Source: https://drive.google.com/file/d/1w5XnqaJP_DZWwVsVnRyzTQ7BsZn-3M7H/view?usp=sharing
Reproducibility and Bias
- Define what constitutes reproducible & replicable data science
- Explain the challenges and limitations to reproducibility & replicability
- Understand confirmation bias & Identify cases of confirmation bias
Reproducibility
re-performing the same analysis (with the same code) using a different analyst
Reasons for a study to fail to be reproducible
- data not provided, unable to be shared
- lack of peer review, or not in a transparent process
- missing code, failure to publish code, trade secrets
- different data provided
- lack of computational literacy
- different software versions, deprecated software, or legacy systems
- lack of statistical literacy or maliciousness (p-hacking)
- poorly written or incomplete documentation
- no cash or funding
The Replicability Crisis
Replicable
re-performing the experiment and collecting new data
Replicability is harder than reproducibility
because, by definnition, the underlying data are different. And data are variable.
Replicability
“The measurement can be obtained with stated precision by a different team using the same measurement procedure, the same measuring system, under the same operating conditions, in the same or a different location on multiple trials.”

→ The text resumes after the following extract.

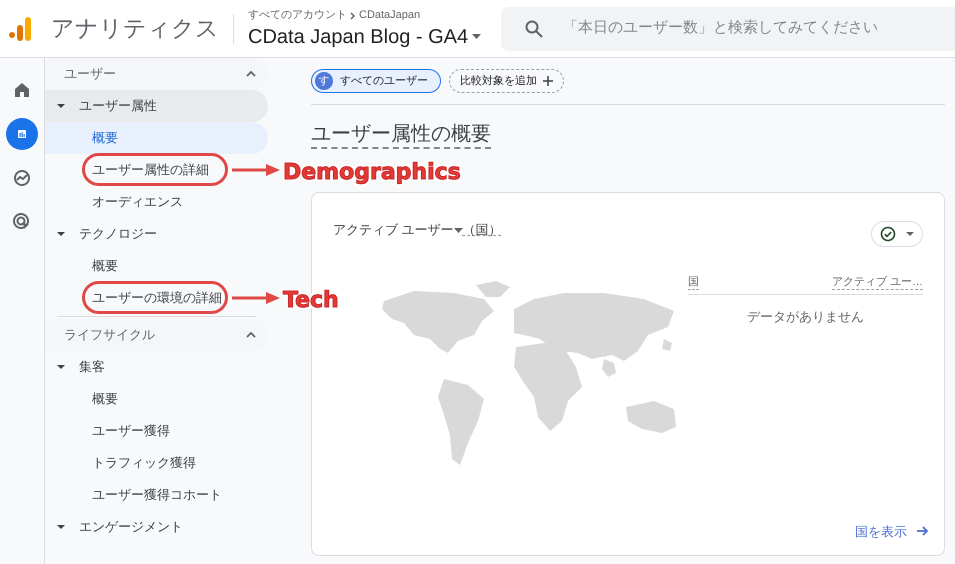  I want to click on property-selector: CData Japan Blog - GA4, so click(365, 37).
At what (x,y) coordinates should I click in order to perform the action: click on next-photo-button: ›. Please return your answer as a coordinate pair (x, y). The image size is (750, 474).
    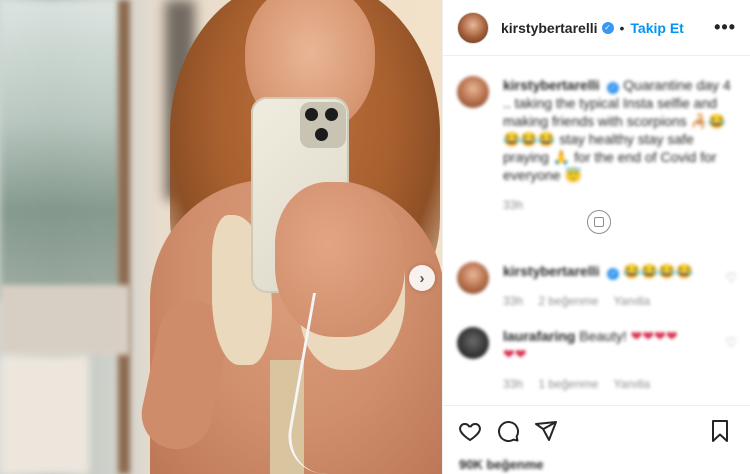
    Looking at the image, I should click on (422, 278).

Reasons for a study failing to replicate
- Finding was not “real” (or small effect size)
- Measurement error
- Variable finding (things change over time)

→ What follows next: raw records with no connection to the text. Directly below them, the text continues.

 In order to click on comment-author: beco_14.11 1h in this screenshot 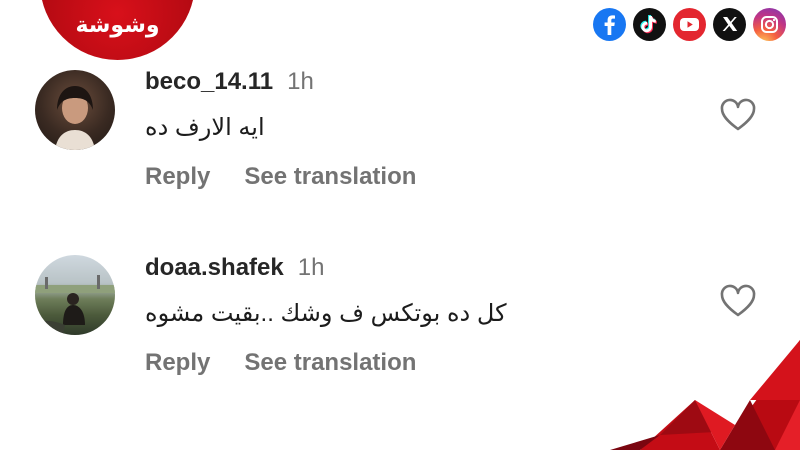, I will do `click(230, 82)`.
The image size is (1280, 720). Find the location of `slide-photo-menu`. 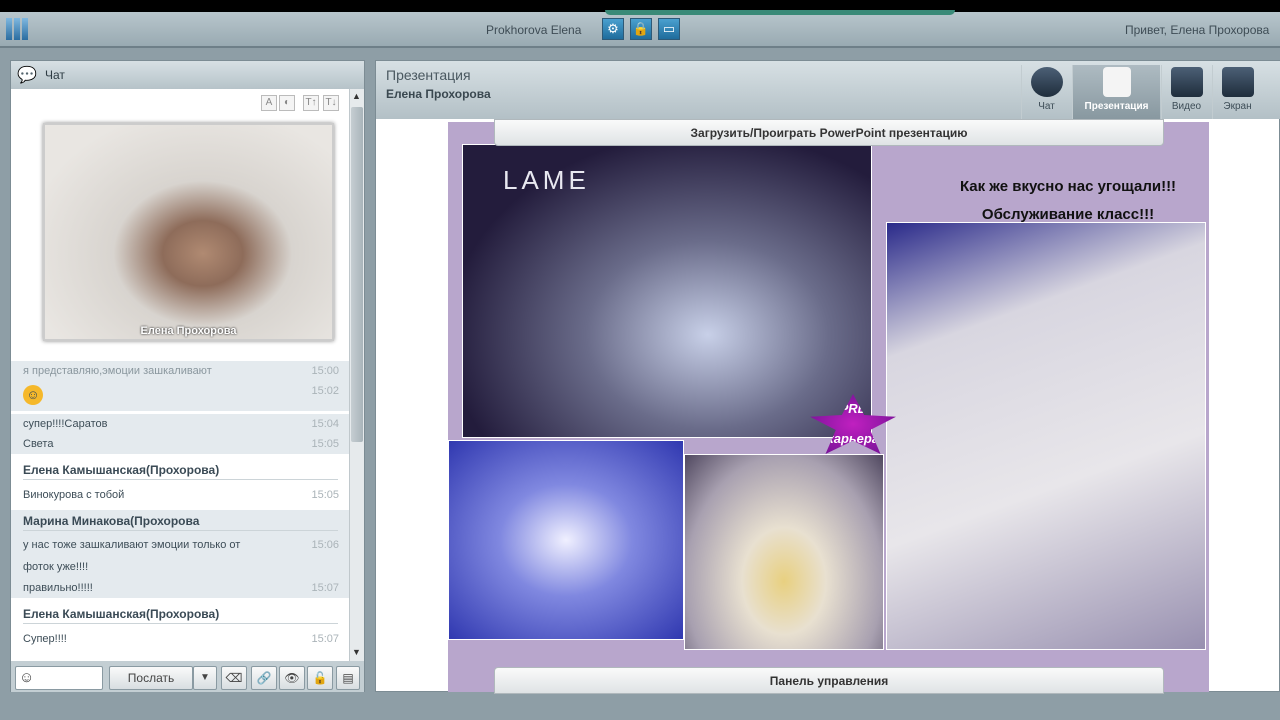

slide-photo-menu is located at coordinates (1046, 436).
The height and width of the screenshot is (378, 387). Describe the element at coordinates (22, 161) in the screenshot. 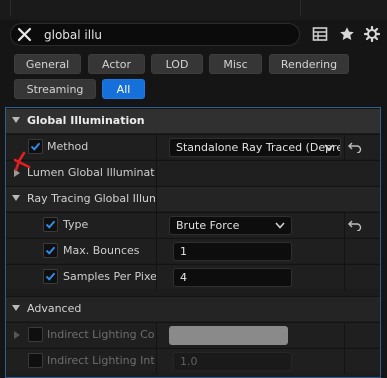

I see `red-x-annotation-icon` at that location.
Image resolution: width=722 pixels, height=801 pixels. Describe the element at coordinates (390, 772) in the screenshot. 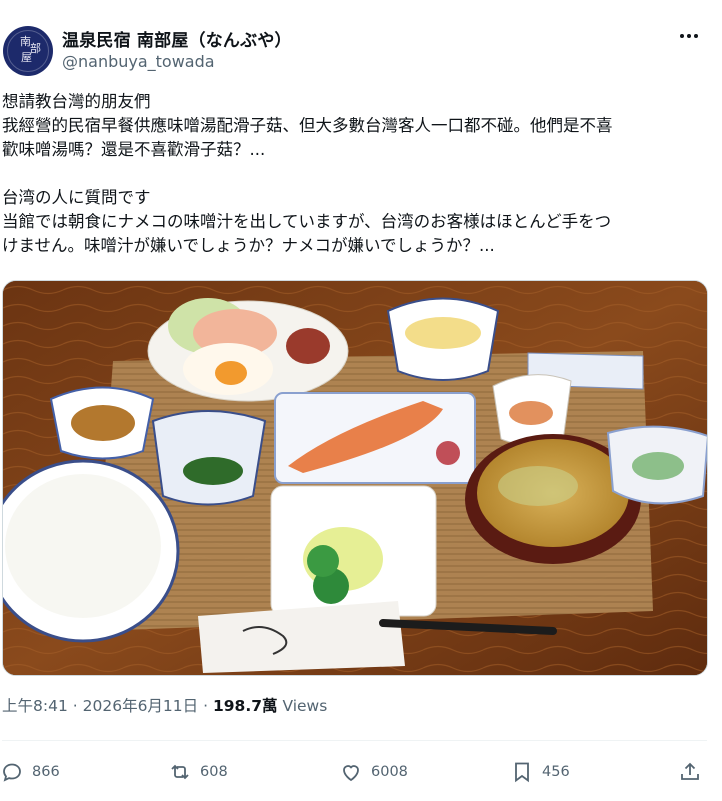

I see `like-count: 6008` at that location.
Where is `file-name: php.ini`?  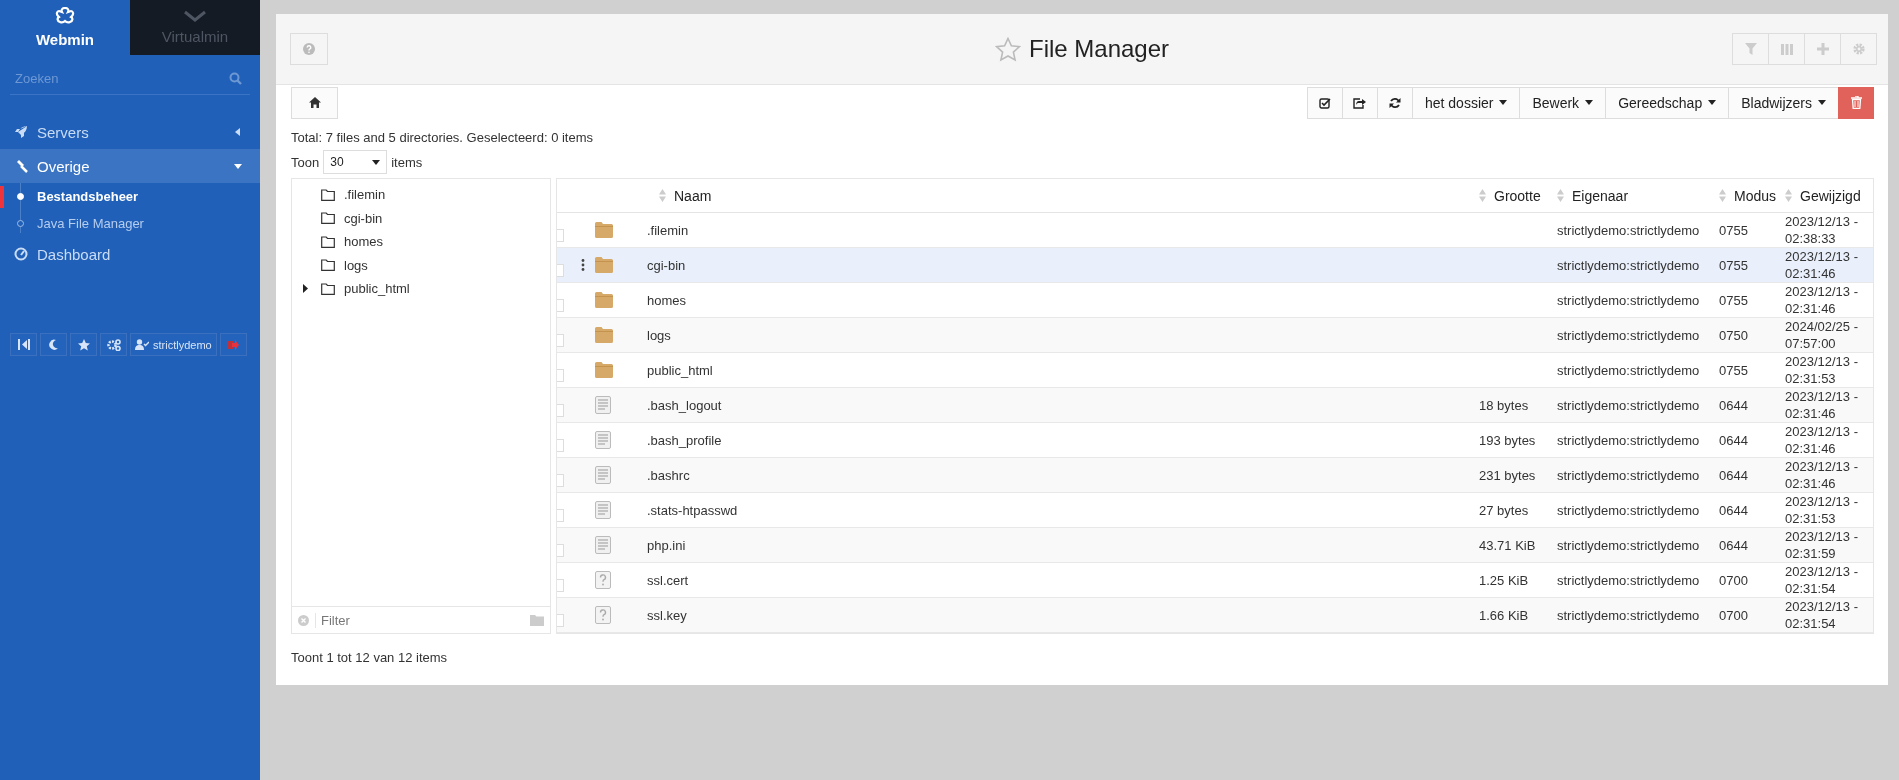 file-name: php.ini is located at coordinates (1063, 545).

- Samples come from different populations
- Different experimental design or conditions
- Fraud
The Unicorn Test
If you find a “unicorn” result, return to your data several times and from a different view points until you are fully convinced.
Cognitive Bias
A cognitive bias wherein humans have a tendency to search for, interpret, favor, and recall information in a way that confirms one’s preexisting beliefs or hypotheses.